Beaucoup d’individus cherchent grâce à Internet à trouver l’âme sœur, la bonne personne. En fait, Internet favorise d’autres mécanismes d’évaluations du conjoint. Internet permet de trier les partenaires potentiels en cherchant une compatibilité selon les traits physiques, psychologiques et culturels recherchés. Par exemple, si tu veux une copine qui ait un grand sens de l’humour ou un copain qui est supporter des Diables Rouges (ou pas ! ;-)), Internet te permettra de rencontrer plus facilement ces personnes-là.

Par ailleurs, Internet semble renforcer des logiques de choix du conjoint existantes dans le monde non virtuel. Prenons le cas de l’endogamie. L’endogamie est le phénomène social selon lequel les échanges amoureux se produisent généralement entre des personnes provenant d’une même origine sociale et culturelle. Par exemple, une ouvrière aura moins de chance de se marier avec un banquier qu’avec un ouvrier, parce qu’il y a des différences culturelles très importantes : ils ne parlent pas de la même façon, ils ne fréquentent pas les mêmes lieux,etc. Pour les sociologues, l’amour aveugle n’existe pas : on ne tombe vraiment pas amoureux de n’importe qui ! Les sites de rencontres accentuent ce processus : on trouvera en effet des sites pour des petits patrons, pour des personnes politiquement « à droite » ou « à gauche », ou encore pour personnes chrétiennes ou musulmanes, etc.


Question au généticien :

Qu’est-ce qui guide le choix d’un partenaire amoureux ?

L’odeur ! Certains travaux laissent penser que l’on reconnait inconsciemment à l’odeur le fait qu’un partenaire est plus ou moins différent de soi d’un point de vue génétique et immunologique. Or, si la descendance reçoit un héritage génétique varié, elle sera plus vigoureuse et aura plus de chances de survie. La consanguinité, le fait de se reproduire entre frères et sœurs ou entre cousins, va par contre entraîner une descendance fragile, plus propice à des déficits génétiques.

Bon, mais l’odeur… c’est un peu court.
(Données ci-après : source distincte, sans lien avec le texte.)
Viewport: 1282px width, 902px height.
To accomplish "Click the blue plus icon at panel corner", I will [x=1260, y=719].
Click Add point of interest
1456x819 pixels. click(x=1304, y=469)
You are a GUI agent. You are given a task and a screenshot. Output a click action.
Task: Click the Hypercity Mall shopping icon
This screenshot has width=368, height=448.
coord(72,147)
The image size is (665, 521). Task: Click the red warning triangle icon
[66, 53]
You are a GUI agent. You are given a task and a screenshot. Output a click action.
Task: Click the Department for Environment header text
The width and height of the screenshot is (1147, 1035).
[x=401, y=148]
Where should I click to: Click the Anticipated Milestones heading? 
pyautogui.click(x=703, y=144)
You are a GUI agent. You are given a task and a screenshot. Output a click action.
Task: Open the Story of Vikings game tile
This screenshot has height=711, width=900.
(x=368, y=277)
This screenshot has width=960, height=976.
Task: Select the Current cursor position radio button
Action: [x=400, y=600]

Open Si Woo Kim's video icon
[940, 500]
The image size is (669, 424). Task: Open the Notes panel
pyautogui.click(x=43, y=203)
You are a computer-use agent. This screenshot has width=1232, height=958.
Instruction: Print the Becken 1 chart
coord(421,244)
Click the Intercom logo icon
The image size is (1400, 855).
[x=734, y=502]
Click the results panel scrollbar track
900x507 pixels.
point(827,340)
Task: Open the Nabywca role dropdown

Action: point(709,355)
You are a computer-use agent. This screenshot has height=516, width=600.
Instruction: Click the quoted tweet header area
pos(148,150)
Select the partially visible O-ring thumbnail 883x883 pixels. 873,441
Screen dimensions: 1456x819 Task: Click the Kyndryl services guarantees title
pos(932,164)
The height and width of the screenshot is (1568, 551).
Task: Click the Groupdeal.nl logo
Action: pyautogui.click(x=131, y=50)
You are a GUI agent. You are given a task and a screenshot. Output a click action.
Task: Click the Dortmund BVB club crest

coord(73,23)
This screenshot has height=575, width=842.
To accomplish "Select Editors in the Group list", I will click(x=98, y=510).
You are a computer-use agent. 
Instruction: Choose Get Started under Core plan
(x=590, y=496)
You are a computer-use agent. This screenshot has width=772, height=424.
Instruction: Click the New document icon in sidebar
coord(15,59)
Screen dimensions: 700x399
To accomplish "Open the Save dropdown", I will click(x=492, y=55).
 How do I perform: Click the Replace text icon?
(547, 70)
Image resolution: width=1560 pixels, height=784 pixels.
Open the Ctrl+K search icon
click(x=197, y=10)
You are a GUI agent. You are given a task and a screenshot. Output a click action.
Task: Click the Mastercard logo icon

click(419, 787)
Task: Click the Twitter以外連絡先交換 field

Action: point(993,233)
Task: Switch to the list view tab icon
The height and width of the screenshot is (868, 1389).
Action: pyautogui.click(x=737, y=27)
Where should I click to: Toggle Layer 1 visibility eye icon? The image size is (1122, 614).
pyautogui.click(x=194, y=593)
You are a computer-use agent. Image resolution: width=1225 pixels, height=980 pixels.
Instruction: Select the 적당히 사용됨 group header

De prime abord, le choix d’un partenaire est inconscient. Il est difficile de rationaliser pourquoi on est attiré par un partenaire plutôt que par un autre. On le trouve beau, sympathique, intelligent, drôle,… mais tout cela n’est guère objectif. Heureusement d’ailleurs, car comme tous les goûts sont dans la nature, tout le monde aura sa chance. Ceci étant dit, après la première rencontre, ce choix se confirme ou non, s’affine selon que l’on partage ses centres d’intérêts, ses goûts, ses projets, que l’on continue à s’admirer et que l’on renforce l’envie de concevoir l’avenir à deux.


Question à l’endocrinologue :

La jalousie est-elle physiologique ?

La jalousie pathologique représente une forme de haine acquise par la crainte souvent injustifiée qu’on a d’être dépossédé de celui qu’on aime. On peut considérer la jalousie comme un trouble de la personnalité s’apparentant à une paranoïa dans laquelle le sujet interprète de façon systématiquement déformée diverses informations concernant son/sa partenaire.

À ce titre, la jalousie implique probablement un déséquilibre dans le fonctionnement de différents systèmes de messagers chimiques du cerveau tels que la dopamine (neurotransmetteur qui contrôle les phénomènes de récompense et de renforcement des comportements mais aussi l’activité motrice) ou la sérotonine (neurotransmetteur impliqué dans le contrôle de l’humeur, la douleur, l’anxiété, l’alimentation et l’activité physique). Cependant comme il n’existe à nouveau pas de modèle animal pour ce sentiment humain, il reste très difficile d’en étudier les mécanismes cérébraux.